• [Parts of the exercise]:
1 - From the passage on moral blame for autonomous cars, return word for word the stretch starting at "Our findings may" and ending at "have been higher.".
2 - Please continue the passage on moral blame for autonomous cars, picking up after its final sentence.

* BEGIN Source extract *

In the transparency condition we made the passengers aware that the car used demographic and social-value characteristics to make a non-random decision. This explains why participants in Group 3 also significantly described the AV as more intentional rather than unintentional compared to subjects in the other two conditions. Although we inevitably unconsciously anthropomorphise machines, something that our post-incident transparency minimised by significant reducing its perception as humanlike and as conscious, we still associate emotions more easily with humans than machines [Haslam et al., 2008]. Reduced emotion in decision-making is linked to making more utilitarian judgements, as supported by behavioural and neuropsychological research [Moll and de Oliveira-Souza, 2007; Lee and Gino, 2015]. Therefore, we believe that participants in the transparency condition may have also perceived decisions as utilitarian, as the car was maximising the social value —at least based on same perception— it would save.

We believe that the increased attribution of moral responsibility is due to realisation that the action was determined based on social values, something that subjects (across all groups), as we already discussed, disagreed with. This is supported by past research findings: we perceive other humans as less humanlike when they lack empathy and carry out actions which we deem to be morally wrong. For example, offenders are dehumanised based on their crimes, which we view as ‘subhuman’ and ‘beastly’ [Bastian et al., 2013]. Actions that go against our moral codes can elicit visceral responses which is consistent with the emotional reactions of the participants of the current study.

Our findings may also reflect forgiveness towards the ‘human’ driver or even the opaque AV, but not the transparent AV. This is supported by previous studies from the literature, which demonstrate how we tend to forgive human-made errors easier than machine-made errors [Madhavan and Wiegmann, 2007; Salem et al., 2015]. This effect is increased when the robot is perceived as having more autonomy [Kim and Hinds, 2006]. In addition, Malle et al. [ 2015 ] demonstrate, with the use of a moral dilemma modelled after the trolley problem, that robots are blamed more than humans when a utilitarian action is not taken. Furthermore, their results also suggest that a utilitarian action is also be more permissible —if not expected— when taken by a robot. If for example the robot was performing random choices, then the moral blame might have been higher.

* END Source extract *
* BEGIN Data records *

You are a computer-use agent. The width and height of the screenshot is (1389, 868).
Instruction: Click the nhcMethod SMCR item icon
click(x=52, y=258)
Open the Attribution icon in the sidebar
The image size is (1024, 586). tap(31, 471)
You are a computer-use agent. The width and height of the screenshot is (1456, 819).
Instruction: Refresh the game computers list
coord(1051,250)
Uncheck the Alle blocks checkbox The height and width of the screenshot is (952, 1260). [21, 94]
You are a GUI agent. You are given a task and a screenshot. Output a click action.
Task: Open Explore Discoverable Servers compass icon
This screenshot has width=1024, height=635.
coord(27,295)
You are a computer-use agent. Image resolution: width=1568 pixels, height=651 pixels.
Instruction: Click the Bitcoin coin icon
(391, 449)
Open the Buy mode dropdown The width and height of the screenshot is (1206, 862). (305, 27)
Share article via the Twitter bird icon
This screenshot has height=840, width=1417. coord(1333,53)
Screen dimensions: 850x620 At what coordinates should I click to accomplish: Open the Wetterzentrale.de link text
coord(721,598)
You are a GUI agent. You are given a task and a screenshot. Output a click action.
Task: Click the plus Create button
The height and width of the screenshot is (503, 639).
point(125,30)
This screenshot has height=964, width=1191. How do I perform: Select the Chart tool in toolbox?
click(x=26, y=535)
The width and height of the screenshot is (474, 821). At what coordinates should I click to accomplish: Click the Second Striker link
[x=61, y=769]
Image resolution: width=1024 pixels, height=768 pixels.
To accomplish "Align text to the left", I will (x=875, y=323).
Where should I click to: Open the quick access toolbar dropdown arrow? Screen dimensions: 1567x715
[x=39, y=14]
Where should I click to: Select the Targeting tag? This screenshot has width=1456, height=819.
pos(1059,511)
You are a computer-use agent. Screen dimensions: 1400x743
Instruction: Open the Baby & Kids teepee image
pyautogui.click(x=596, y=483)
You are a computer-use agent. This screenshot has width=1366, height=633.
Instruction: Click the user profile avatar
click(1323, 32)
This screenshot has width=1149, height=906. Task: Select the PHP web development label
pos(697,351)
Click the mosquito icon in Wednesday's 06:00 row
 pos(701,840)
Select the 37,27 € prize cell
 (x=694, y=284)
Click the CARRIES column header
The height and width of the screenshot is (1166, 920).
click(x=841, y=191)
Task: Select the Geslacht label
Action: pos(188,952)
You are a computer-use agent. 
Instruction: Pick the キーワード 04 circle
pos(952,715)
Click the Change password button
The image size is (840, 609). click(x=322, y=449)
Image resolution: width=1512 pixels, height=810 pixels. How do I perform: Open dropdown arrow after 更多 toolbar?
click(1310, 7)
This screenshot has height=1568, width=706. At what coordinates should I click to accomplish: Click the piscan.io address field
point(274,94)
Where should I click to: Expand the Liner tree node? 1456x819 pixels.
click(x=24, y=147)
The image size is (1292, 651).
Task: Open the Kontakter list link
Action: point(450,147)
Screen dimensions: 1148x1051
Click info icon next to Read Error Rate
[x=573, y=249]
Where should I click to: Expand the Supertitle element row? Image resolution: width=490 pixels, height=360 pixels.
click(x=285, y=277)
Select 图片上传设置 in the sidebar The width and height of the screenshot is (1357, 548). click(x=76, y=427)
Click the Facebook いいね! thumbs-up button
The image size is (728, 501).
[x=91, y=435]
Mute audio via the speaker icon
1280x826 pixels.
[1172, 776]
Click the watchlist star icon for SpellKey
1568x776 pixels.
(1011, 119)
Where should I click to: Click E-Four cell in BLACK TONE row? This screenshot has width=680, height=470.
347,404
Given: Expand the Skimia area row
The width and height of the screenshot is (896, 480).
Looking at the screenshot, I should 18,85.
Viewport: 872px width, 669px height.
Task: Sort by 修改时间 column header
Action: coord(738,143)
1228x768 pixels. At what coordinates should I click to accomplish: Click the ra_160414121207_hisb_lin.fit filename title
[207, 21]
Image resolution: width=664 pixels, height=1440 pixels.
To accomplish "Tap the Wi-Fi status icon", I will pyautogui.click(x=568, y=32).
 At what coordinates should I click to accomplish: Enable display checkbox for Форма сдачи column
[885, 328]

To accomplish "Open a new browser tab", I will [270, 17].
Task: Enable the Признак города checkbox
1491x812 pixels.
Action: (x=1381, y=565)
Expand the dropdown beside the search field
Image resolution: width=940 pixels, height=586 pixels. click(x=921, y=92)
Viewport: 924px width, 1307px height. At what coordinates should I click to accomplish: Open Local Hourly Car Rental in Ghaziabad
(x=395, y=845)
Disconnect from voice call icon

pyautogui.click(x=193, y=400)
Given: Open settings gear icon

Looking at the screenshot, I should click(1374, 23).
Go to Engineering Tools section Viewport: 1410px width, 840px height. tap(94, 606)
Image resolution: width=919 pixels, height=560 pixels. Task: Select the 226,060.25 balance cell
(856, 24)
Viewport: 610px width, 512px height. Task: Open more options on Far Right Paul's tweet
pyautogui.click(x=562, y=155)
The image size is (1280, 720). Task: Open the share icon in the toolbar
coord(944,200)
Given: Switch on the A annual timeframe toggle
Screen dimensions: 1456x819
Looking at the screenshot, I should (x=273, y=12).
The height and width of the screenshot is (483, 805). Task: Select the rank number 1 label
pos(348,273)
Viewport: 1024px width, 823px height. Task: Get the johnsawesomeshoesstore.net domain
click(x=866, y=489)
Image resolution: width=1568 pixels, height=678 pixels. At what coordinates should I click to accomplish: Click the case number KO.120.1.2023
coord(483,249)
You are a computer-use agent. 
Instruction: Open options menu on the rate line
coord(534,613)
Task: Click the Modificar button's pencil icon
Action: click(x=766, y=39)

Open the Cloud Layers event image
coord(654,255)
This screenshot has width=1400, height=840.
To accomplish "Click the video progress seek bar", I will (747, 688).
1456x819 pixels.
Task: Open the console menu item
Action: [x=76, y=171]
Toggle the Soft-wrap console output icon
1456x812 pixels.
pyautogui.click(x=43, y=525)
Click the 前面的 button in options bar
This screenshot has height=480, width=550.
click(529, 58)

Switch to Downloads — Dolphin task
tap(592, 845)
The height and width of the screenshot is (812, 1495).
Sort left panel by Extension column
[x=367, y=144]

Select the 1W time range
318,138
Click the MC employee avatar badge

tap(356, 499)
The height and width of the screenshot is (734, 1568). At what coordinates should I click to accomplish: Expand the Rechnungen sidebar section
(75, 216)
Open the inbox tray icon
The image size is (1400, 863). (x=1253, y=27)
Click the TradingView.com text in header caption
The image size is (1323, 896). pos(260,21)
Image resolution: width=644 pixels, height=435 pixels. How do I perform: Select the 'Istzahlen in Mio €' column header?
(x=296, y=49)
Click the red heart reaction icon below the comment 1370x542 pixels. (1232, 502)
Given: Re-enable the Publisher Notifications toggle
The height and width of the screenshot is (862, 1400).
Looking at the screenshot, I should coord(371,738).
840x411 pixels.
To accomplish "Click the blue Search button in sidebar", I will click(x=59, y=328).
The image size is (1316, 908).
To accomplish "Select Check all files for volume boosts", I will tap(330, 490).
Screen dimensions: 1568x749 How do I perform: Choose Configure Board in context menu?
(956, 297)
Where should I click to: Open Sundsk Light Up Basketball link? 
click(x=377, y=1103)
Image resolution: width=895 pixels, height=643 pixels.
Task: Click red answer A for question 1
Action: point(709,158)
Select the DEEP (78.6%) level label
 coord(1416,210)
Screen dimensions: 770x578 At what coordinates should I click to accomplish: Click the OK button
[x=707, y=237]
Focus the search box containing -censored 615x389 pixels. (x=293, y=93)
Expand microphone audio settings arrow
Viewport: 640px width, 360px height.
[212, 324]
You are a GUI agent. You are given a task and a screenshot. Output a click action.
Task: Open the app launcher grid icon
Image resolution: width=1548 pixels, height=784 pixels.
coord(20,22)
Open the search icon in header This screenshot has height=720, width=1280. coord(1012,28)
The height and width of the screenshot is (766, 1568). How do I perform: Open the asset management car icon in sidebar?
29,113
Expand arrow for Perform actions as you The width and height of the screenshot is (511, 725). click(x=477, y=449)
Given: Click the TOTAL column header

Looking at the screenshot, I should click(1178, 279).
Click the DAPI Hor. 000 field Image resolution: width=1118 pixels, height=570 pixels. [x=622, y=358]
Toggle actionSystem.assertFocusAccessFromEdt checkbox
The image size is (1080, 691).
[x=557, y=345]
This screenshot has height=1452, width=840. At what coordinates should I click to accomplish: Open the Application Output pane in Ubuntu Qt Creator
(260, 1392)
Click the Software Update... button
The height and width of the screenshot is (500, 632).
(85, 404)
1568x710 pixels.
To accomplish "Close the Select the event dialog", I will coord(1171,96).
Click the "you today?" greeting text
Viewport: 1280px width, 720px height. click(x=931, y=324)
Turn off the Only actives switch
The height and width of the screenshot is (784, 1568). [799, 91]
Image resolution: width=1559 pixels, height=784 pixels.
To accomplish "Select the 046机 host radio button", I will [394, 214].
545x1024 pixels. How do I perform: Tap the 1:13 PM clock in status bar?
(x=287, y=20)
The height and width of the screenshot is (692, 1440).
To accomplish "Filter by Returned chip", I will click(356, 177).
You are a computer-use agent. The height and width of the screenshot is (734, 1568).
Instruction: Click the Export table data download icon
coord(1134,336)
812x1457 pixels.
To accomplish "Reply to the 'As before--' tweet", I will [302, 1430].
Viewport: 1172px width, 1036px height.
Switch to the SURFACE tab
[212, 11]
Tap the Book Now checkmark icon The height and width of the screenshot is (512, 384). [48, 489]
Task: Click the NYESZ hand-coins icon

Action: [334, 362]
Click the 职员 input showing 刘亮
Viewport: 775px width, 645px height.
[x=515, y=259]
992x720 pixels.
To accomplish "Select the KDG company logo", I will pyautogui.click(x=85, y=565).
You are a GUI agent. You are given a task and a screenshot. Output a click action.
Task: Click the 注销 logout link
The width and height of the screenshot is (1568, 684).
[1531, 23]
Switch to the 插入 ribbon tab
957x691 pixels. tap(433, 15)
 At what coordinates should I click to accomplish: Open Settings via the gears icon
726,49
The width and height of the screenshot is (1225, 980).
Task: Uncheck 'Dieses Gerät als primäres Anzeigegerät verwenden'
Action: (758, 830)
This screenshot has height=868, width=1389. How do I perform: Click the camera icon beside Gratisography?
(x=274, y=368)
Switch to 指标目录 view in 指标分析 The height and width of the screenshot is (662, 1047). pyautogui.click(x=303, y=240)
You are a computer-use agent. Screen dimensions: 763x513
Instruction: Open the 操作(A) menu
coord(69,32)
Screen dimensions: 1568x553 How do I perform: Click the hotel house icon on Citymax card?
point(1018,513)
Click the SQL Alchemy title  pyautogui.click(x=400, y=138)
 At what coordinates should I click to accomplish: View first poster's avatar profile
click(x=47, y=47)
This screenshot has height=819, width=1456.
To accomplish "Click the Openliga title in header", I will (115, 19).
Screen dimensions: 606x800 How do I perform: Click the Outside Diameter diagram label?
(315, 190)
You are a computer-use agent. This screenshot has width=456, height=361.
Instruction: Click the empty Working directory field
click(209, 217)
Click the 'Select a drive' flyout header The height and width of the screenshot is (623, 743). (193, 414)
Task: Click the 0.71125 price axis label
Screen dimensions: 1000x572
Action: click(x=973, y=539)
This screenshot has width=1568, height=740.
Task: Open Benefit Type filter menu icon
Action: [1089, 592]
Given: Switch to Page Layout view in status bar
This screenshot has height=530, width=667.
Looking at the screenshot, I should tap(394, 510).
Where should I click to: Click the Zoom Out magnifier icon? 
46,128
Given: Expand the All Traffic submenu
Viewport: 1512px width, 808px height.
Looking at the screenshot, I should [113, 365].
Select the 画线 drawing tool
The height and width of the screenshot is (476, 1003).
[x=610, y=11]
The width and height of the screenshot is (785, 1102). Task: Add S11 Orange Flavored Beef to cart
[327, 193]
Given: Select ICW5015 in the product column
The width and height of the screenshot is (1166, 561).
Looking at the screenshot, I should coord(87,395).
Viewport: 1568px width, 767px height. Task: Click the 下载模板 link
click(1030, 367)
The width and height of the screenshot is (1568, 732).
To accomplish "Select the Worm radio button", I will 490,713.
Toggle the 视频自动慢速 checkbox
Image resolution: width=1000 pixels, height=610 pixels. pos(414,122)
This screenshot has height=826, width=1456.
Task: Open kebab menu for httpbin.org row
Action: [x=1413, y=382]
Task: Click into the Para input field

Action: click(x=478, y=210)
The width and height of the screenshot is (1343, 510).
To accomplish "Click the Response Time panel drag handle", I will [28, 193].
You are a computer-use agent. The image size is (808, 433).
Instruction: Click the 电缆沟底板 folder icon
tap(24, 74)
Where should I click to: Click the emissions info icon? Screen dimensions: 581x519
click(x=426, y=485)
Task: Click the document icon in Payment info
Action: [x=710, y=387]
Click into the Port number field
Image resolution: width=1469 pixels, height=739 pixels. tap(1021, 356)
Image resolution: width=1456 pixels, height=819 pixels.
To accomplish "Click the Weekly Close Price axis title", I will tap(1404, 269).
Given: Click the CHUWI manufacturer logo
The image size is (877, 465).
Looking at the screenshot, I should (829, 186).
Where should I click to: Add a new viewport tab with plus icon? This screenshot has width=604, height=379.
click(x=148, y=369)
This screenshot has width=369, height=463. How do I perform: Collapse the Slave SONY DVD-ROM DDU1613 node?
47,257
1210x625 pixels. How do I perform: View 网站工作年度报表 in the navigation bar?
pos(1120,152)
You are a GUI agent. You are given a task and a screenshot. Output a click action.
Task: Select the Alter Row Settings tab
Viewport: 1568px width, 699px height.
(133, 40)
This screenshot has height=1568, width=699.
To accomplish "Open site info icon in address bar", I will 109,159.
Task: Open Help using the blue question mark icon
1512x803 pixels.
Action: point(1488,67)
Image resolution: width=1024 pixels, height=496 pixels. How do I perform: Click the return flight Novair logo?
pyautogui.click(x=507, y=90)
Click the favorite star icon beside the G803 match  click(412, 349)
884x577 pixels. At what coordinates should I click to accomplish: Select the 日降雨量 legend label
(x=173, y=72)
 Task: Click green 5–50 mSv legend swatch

* END Data records *

• [Final results]:
1 -
Our findings may also reflect forgiveness towards the ‘human’ driver or even the opaque AV, but not the transparent AV. This is supported by previous studies from the literature, which demonstrate how we tend to forgive human-made errors easier than machine-made errors [Madhavan and Wiegmann, 2007; Salem et al., 2015]. This effect is increased when the robot is perceived as having more autonomy [Kim and Hinds, 2006]. In addition, Malle et al. [ 2015 ] demonstrate, with the use of a moral dilemma modelled after the trolley problem, that robots are blamed more than humans when a utilitarian action is not taken. Furthermore, their results also suggest that a utilitarian action is also be more permissible —if not expected— when taken by a robot. If for example the robot was performing random choices, then the moral blame might have been higher.

2 -
The gender imbalance between the groups might also be a factor, but potentially not a conclusive one. The Moral Machine dataset shows minor differences in the preferences between male-identified and female-identified participants [Awad et al., 2018], e.g. male respondents are 0.06% less inclined to spare females, whereas one increase in standard deviation of religiosity of the respondent is associated with 0.09% more inclination to spare humans. Further analysis by Awad [ 2017 ] indicates that female participants were acting slightly more utilitarian than males —but both genders are acting as such. Group 3 was the only group where the vast majority of its members identified themselves as males and some of its members may have disagreed with the actions taken by the agent. Whilst a plausible explanation, it does not discount the previous discussions —especially, considering that males in the Moral Machine still had a preference towards utilitarian actions. Still, we recognise the need to recapture the data for Group 3. 6.3

Mental Model Accuracy

Although this was not the focus of the study, we asked participants from Groups 2 and 3 (opaque and transparent AV respectively) to self-evaluate their understanding of how a decision was made. Significantly more participants in the transparency condition reported an understanding of the decisionmaking process. In addition, passengers in the transparent AV also rated the AV as significantly more predictable than the ‘human’ driver and higher (non-significant result; Mean for Group 2 is 3.31 and mean for Group 3 is 4) than the opaque AV.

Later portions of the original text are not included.